Example (1000 inferences/day, 2s inference time, 4GB memory): Lambda: $0.0000166667/GB-sec × 4GB × 2s × 1000 = $0.133/day. SageMaker Serverless: $0.000133/sec × 2s × 1000 + $0.0002 × 1000 = $0.466/day. Lambda cheaper for: small models, high request rate. SageMaker cheaper for: large models with idle time (no charge when scaled to 0).
Use Lambda container images (10GB limit): (1) Create Dockerfile with model + dependencies, (2) Push to ECR, (3) Create Lambda function from ECR image. Example: FROM public.ecr.aws/lambda/python:3.12, COPY model/ /opt/ml/model/, CMD ["app.handler"]. Benefits: bypass 250MB deployment package limit, use custom runtimes. Cold start: 10-30s for large images.
Quantization reduces model size for Lambda/SageMaker: (1) INT8 quantization (50% size reduction, <1% accuracy loss), (2) 4-bit quantization (75% reduction, bitsandbytes, GPTQ), (3) ONNX Runtime (optimized inference). Example: Llama 2 7B (14GB fp16) → 4GB (4-bit) fits SageMaker Serverless. Tools: Hugging Face Optimum, bitsandbytes.
Lambda can mount EFS for large models (>10GB). Benefits: share model across functions, bypass storage limits. Drawbacks: cold start +2-5s (EFS mount), throughput limits (100MB/s baseline), cost ($0.30/GB-month). Use case: multiple Lambda functions sharing 20GB+ model. Alternative: S3 mount via FUSE (s3fs), but slower.

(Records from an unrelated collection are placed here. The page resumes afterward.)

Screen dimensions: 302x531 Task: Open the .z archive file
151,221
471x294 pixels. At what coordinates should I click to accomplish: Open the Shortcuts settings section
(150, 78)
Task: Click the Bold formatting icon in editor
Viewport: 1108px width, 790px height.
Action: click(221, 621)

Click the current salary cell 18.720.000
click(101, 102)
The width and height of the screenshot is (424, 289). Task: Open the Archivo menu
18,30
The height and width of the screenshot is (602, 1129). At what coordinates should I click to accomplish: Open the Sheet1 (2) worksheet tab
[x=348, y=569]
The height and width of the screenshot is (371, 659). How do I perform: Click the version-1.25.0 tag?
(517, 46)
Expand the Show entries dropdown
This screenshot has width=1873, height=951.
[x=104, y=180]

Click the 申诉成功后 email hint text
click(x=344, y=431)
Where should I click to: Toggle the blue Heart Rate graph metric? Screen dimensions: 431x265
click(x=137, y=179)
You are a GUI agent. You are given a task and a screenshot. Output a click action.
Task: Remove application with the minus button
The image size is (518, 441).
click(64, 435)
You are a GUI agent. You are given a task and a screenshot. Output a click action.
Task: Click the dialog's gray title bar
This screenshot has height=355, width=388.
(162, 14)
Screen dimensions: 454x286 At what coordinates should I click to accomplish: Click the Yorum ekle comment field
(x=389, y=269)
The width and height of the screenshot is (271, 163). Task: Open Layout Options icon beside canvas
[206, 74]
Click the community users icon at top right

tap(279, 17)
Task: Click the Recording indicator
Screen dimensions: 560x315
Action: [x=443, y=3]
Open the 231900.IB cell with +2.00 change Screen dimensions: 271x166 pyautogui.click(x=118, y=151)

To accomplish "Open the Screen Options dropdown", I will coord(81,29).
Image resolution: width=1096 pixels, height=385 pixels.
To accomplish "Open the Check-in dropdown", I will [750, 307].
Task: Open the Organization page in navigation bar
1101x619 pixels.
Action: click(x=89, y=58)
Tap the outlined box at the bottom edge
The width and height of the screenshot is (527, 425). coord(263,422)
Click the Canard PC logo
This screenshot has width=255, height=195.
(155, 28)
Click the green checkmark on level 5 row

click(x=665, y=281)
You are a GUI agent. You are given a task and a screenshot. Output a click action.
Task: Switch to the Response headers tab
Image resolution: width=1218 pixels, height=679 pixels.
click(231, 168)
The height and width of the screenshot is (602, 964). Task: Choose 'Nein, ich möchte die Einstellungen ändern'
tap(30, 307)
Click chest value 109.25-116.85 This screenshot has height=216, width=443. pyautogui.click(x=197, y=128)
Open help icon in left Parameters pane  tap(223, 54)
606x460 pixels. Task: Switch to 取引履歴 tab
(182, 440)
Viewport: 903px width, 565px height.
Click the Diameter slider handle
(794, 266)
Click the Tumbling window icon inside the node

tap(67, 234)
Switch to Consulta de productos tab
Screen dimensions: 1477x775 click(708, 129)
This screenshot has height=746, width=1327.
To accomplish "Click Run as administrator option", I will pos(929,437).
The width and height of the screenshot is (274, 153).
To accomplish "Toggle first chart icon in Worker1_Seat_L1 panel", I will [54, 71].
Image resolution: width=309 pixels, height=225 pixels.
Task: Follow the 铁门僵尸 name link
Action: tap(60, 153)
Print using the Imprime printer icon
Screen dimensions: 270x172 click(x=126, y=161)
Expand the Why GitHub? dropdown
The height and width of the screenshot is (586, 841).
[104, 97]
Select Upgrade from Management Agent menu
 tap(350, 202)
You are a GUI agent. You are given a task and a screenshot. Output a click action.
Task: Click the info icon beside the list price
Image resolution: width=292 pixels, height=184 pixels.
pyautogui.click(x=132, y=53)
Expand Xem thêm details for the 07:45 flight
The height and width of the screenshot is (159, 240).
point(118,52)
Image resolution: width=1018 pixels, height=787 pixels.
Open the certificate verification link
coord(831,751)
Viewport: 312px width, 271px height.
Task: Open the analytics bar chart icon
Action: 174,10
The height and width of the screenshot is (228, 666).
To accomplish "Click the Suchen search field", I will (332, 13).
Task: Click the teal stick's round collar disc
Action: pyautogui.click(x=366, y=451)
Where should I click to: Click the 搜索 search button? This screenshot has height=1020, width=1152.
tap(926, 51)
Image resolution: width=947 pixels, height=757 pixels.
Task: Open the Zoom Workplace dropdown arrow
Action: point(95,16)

Monitor: (1) Cold start frequency (CloudWatch metric: ColdStartDuration), (2) Inference latency (custom metric in logs), (3) Memory usage (Lambda: MaxMemoryUsed, SageMaker: ModelLatency), (4) Error rates (invocation errors, model errors), (5) Cost (AWS Cost Explorer filtered by service). Alert on: >5s P99 latency, >1% error rate, cost spike >$50/day.